Interconnected Hierarchically Porous Fe, N-Codoped Carbon Nanofibers as Efficient Oxygen Reduction Catalysts for Zn-Air Batteries.

Abstract

Developing porous carbon-based non-precious-metal catalysts for an oxygen reduction reaction (ORR) is a suitable approach to significantly reduce the costs of fuel cells or metal-air batteries. Herein, interconnected hierarchically porous carbon nanofibers simultaneously doped with nitrogen and iron (HP-Fe-N/CNFs) were fabricated by facile pyrolysis of polypyrrole-coated electrospun polystyrene/FeCl3 fibers. The obtained carbon nanofibers have a high specific surface area (569.6 m2/g) and large pore volume (1.00 cm3/ g) as well as effective doping of N and Fe.
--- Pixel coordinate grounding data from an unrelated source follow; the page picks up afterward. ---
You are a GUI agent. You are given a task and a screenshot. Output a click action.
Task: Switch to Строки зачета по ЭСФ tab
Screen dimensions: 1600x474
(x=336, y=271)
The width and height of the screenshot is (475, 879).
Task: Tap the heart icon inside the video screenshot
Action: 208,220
Benefiting from the improved mass transfer and utilization of active sites attributed to interconnected hierarchical porous structures, HP-Fe-N/CNFs display excellent ORR catalytic activity in alkaline media, with a comparable onset potential and half-wave potential but superior selectivity, stability, and tolerance against methanol to commercial 30 wt % Pt/C. Particularly, when applied in an assembled Zn-air battery, HP-Fe-N/CNFs outperform 30 wt % Pt/C in power density and long-term stability, explicitly showing their promising practical application.